Baekjun 5237, Connected or Not Connected (with.Java)
This is an article about Baekjun 5237 Connected or Not Connected (with.Java).
I want to solve the coding test problem, find out how to solve it differently from the retrospective of the problem I solved, and get to know.
Let’s get to the problem first.
Problem
Sam and Quorra are trying to build a secret base map of the Grid world that includes multiple (virtual) sites interconnected by (virtual) paths.
They know the number of sites (n), but they lack knowledge of interconnections between sites.
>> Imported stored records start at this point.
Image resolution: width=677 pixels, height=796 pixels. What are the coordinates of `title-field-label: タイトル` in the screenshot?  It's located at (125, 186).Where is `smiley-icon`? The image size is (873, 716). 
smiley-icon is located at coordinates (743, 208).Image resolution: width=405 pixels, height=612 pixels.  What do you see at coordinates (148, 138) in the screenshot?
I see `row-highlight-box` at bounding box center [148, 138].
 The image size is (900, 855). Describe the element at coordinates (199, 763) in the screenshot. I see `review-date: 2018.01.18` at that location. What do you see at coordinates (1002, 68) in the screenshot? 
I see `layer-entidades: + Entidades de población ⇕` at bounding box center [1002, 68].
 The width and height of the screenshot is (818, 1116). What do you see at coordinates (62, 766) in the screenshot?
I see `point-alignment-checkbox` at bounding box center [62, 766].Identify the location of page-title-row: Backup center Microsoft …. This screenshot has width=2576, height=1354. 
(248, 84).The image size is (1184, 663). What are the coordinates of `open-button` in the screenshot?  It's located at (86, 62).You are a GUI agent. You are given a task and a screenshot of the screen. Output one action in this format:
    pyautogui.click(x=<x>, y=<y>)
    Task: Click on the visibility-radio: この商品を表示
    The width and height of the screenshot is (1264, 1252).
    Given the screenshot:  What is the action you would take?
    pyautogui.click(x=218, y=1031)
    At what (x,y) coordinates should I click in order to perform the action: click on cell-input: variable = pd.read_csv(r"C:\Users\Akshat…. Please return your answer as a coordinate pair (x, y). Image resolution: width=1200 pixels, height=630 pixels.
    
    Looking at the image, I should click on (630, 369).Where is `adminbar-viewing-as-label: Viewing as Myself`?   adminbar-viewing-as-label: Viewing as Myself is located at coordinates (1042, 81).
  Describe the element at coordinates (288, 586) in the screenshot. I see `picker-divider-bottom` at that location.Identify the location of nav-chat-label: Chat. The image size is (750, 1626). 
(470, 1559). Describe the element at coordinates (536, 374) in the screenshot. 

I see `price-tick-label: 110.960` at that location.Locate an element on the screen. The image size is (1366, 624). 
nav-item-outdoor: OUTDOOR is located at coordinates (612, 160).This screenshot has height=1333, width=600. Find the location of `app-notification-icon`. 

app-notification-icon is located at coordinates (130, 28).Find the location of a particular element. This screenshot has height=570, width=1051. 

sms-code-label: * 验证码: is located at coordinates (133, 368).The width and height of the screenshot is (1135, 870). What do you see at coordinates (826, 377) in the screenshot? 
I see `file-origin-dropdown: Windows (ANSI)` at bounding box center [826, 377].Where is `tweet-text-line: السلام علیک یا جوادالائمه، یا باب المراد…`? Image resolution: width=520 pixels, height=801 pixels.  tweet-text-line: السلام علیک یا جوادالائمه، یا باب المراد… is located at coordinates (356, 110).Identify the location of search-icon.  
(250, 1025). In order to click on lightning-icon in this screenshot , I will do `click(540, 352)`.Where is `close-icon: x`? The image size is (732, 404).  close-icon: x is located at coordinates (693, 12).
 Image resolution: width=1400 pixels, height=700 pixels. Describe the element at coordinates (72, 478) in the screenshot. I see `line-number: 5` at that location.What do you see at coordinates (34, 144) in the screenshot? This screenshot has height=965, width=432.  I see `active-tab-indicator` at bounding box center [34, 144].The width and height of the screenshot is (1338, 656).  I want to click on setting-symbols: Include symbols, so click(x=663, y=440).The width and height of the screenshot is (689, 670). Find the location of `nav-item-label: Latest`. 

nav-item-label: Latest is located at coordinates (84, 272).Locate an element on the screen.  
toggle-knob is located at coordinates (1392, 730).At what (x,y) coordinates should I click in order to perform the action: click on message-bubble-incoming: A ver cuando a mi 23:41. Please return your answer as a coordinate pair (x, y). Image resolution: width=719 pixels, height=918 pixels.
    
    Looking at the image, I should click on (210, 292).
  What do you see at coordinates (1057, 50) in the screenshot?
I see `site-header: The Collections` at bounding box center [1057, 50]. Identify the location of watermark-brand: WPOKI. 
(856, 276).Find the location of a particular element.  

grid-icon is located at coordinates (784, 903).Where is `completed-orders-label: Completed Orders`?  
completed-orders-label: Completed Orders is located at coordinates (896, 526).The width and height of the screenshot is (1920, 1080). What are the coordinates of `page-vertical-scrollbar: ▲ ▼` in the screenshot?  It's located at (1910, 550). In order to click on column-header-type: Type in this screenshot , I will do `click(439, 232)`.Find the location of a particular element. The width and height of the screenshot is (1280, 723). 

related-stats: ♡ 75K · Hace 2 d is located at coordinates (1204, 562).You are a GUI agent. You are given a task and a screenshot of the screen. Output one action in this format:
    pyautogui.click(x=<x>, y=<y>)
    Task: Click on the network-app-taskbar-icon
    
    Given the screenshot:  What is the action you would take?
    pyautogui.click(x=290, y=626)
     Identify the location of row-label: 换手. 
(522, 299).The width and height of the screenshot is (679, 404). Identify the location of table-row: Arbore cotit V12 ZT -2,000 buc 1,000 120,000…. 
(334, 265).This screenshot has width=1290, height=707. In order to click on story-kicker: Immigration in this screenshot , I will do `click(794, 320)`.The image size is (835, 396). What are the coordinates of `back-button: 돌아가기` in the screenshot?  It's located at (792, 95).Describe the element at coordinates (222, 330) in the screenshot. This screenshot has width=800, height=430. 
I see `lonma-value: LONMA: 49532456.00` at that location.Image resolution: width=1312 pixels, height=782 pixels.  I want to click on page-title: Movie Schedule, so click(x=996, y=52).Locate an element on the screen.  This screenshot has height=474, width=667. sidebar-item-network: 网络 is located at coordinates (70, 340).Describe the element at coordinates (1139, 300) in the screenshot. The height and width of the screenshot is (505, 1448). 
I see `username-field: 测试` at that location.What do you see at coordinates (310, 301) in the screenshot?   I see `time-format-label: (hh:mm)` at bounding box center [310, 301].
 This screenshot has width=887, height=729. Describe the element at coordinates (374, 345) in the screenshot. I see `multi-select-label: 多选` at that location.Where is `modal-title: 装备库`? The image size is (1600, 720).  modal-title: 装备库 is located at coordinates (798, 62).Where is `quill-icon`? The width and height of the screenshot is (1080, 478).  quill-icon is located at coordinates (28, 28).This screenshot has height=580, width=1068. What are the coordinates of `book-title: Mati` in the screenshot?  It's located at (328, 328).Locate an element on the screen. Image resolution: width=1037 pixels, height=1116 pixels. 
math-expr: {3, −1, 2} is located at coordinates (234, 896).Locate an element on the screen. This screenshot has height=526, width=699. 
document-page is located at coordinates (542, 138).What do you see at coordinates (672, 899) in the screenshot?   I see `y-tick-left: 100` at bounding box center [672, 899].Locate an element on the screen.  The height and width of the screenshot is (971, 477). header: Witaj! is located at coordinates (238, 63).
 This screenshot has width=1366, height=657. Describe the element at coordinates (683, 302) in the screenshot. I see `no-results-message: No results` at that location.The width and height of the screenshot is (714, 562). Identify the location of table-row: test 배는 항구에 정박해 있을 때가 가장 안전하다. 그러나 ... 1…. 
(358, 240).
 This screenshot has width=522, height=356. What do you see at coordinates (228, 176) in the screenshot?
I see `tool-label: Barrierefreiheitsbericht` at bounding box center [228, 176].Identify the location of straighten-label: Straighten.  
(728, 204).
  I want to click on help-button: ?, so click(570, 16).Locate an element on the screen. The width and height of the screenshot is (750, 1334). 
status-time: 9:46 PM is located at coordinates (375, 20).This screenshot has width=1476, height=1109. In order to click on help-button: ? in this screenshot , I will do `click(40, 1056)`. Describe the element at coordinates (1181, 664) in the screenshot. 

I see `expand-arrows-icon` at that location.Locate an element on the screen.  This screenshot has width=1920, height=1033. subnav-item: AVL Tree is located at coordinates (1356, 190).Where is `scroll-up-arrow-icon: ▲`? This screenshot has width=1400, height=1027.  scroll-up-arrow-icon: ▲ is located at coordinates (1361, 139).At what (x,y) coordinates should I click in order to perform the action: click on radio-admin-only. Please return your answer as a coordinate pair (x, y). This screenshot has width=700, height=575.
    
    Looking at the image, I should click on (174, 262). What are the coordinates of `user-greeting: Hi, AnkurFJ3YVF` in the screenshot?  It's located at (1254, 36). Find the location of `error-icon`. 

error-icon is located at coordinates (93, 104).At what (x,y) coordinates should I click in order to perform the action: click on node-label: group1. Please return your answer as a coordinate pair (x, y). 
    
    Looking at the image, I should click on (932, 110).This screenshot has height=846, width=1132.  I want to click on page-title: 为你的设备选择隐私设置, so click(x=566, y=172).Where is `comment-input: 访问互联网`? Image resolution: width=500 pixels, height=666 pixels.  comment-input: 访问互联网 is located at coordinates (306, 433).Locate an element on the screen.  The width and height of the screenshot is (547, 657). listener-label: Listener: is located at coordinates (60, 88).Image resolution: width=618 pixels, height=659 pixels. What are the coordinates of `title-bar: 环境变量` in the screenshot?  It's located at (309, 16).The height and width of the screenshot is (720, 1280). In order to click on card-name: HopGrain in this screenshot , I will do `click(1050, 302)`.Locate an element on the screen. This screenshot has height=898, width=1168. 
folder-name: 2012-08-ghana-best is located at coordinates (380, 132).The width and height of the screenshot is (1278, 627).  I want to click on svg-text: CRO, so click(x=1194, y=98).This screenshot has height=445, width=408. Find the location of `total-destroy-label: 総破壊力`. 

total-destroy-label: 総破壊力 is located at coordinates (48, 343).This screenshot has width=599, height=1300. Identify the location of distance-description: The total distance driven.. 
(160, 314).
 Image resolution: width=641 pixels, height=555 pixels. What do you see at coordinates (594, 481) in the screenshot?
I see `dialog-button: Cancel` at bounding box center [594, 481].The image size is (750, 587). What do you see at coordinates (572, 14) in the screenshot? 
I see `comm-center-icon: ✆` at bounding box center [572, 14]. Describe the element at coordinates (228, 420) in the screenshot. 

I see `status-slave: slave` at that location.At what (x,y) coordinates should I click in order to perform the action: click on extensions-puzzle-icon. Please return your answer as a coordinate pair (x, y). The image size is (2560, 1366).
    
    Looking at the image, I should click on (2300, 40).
Several other programs within the base can provide information about connections between sites, which Sam and Quorra need to put together.
In particular, they want to make sure that they have enough information to know how to go from every site to every other site.
Your goal is to help you determine whether the specified set of connections is sufficient to secure a route from all sites to other sites.
Suppose the connection is two-way.
In other words, if you know that there is a connection between Site 1 and Site 2, you can go from Site 1 to Site 2, or vice versa.
Input
The first line of the test data file contains the number of test cases (≤50).
After that, each line contains a test case.
The first number of each test case is the number of sites, n (≤100).
Sites are numbered from 0 to n-1.
The second number is the number of connections between sites, k(≤200).
After that, there are k pairs of numbers, one for each connection. The connection may be repeated, and furthermore, there may be its own connection (i.e., connection from the site to itself).
Output
For each test case, make sure that there is a route from all sites to other sites, and output “Connected” or “Unconnected” accordingly.
Problem Solving
import java.io.*;
import java.util.*;
public class Main {
public static void main(String[] args) throws IOException {
BufferedReader br = new BufferedReader(new InputStreamReader(System.in));
int T = Integer.parseInt(br.readLine());
StringBuilder sb = new StringBuilder();
for (int i = 0; i < T; i++){
StringTokenizer st = new StringTokenizer(br.readLine());
int N = Integer.parseInt(st.nextToken());
int K = Integer.parseInt(st.nextToken());
List<Integer>[] graph = new ArrayList[N];
for(int j = 0; j < N; j++){
graph[j] = new ArrayList<>();
}
for(int j = 0; j < K; j++){
int u = Integer.parseInt(st.nextToken());
int v = Integer.parseInt(st.nextToken());
graph[u].add(v);
graph[v].add(u);
}
boolean[] visited = new boolean[N];
dfs(0, graph, visited);
boolean isConnected = true;
for(int j = 0; j < N; j++){
if(!visited[j]){
isConnected = false;
break;
}
}
sb.append(isConnected ? "Connected.\n" : "Not connected.\n");
}
System.out.print(sb);
}
private static void dfs(int node, List<Integer>[] graph, boolean[] visited){
visited[node] = true;
for(int next : graph[node]){
if(!visited[next]){
dfs(next, graph, visited);
}
}
}
}
Solution Description
This code is a program that verifies that all nodes are connected to each other in a given undirected graph.
First, use the Buffered Reader to quickly read the input and receive the number of test cases T as the first input.
Subsequently, the number of nodes N and the number of edges K are entered for each test case.
Graphs are represented in an adjacency list method, and after creating a list to store connection information for each node by declaring List
After that, K edge information is read and the corresponding node pairs are added to each other to form a undirected graph.
When the graph is complete, it uses depth-first navigation (DFS) to navigate all nodes.
Declare a boolean array visited to see if it is visited, and call the function dfs(0, graph, visited) to start the search from node 0.
The DFS function visits and processes the current node, then checks the neighboring nodes, and continues the search with a recursive call if not.
After the search, check the visited array, and if there is at least one false node, it determines that all nodes are not connected and outputs that they are not connected, and outputs that all nodes are connected if they are visited.
Finally, we optimize performance by outputting the results at once using StringBuilder.